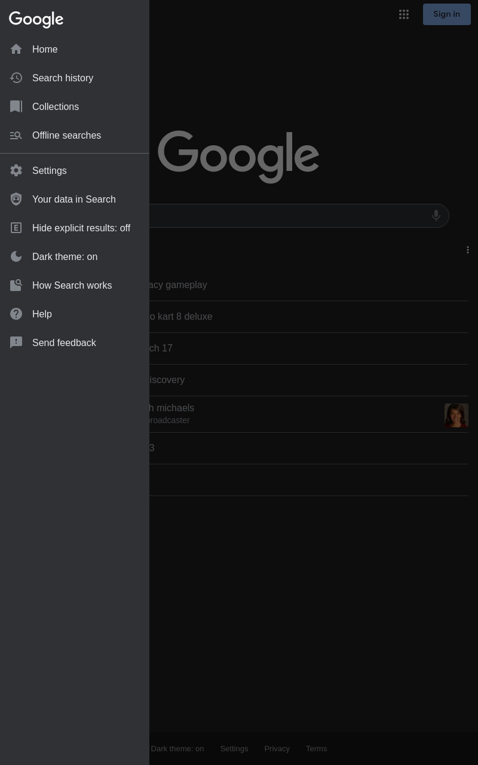Click the Home house icon in sidebar
478x765 pixels.
point(16,49)
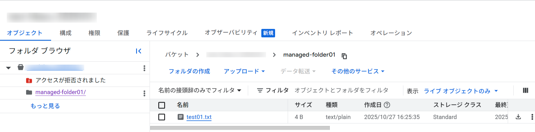
Task: Expand the その他のサービス menu
Action: click(358, 71)
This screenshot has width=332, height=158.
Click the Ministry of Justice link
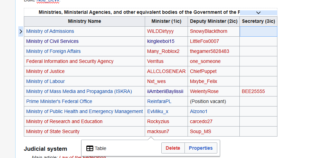click(x=45, y=71)
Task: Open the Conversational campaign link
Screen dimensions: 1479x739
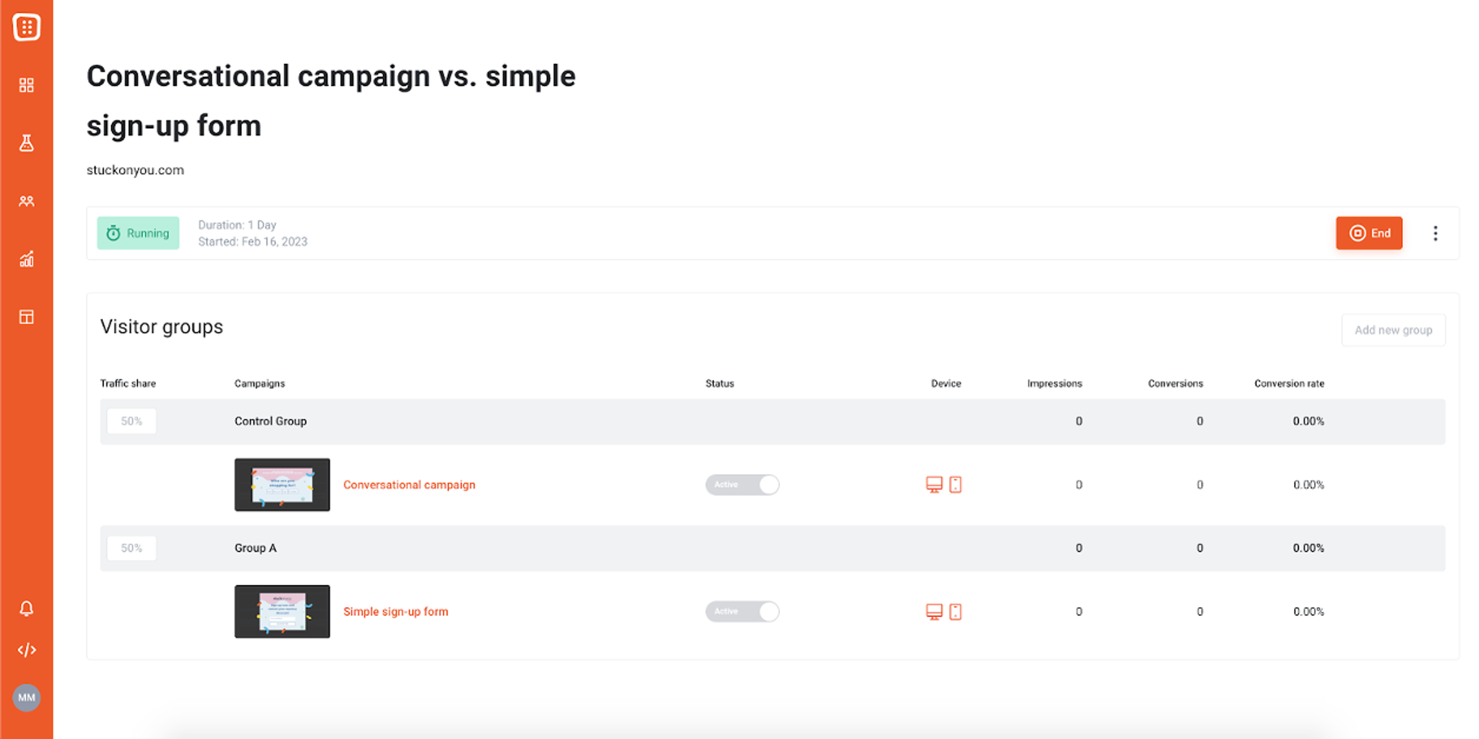Action: coord(409,485)
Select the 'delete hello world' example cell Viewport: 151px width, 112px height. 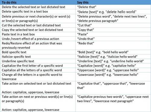[x=113, y=12]
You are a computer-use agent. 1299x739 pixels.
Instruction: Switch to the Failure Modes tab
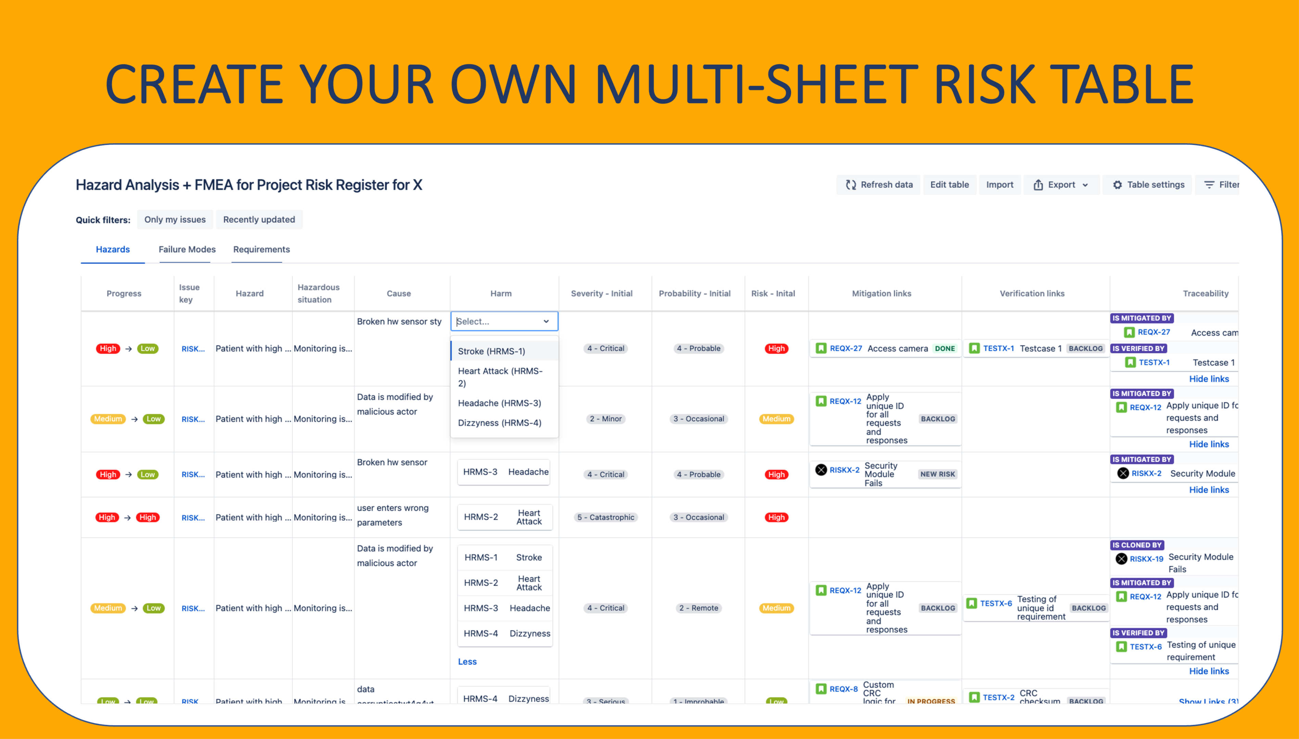[x=187, y=249]
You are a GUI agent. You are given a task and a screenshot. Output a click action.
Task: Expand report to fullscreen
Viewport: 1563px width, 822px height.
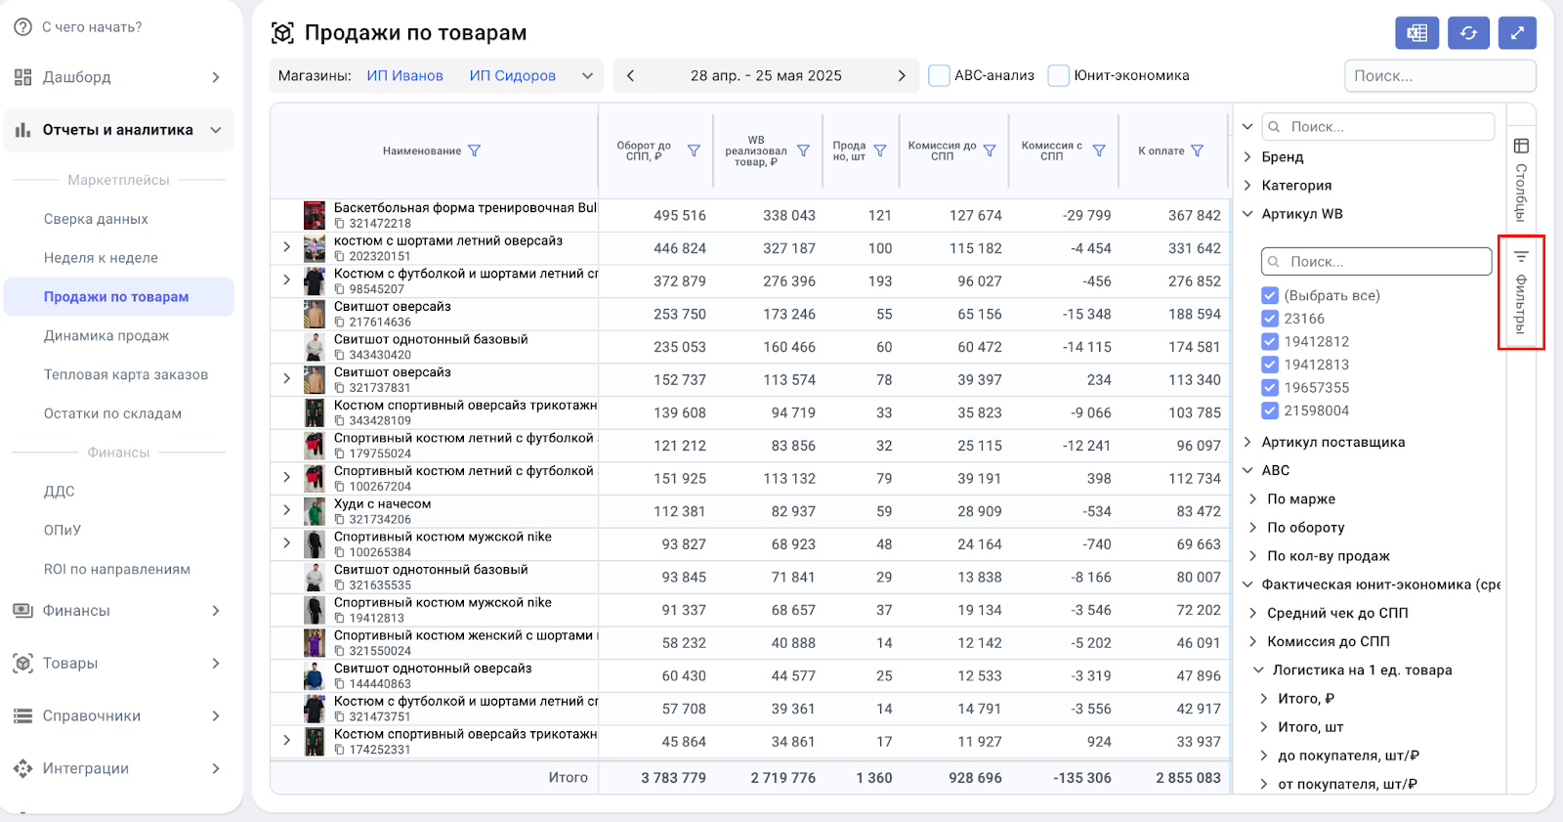click(x=1517, y=33)
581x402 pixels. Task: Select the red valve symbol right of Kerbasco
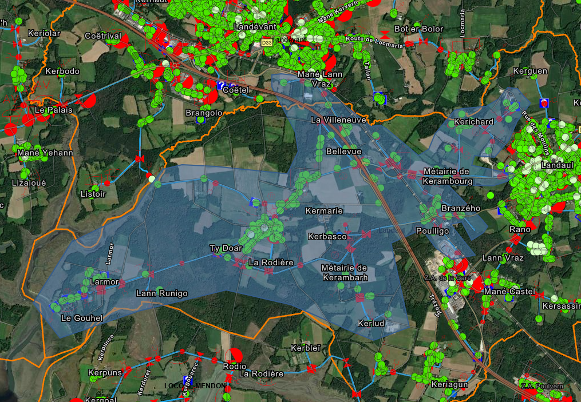363,235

# # # # # # #

> _WORK TO BE COMPLETED_: In how many lines of the records above does the word "agent" appear? Give only the number.

> _CORRECT RESULT_: 2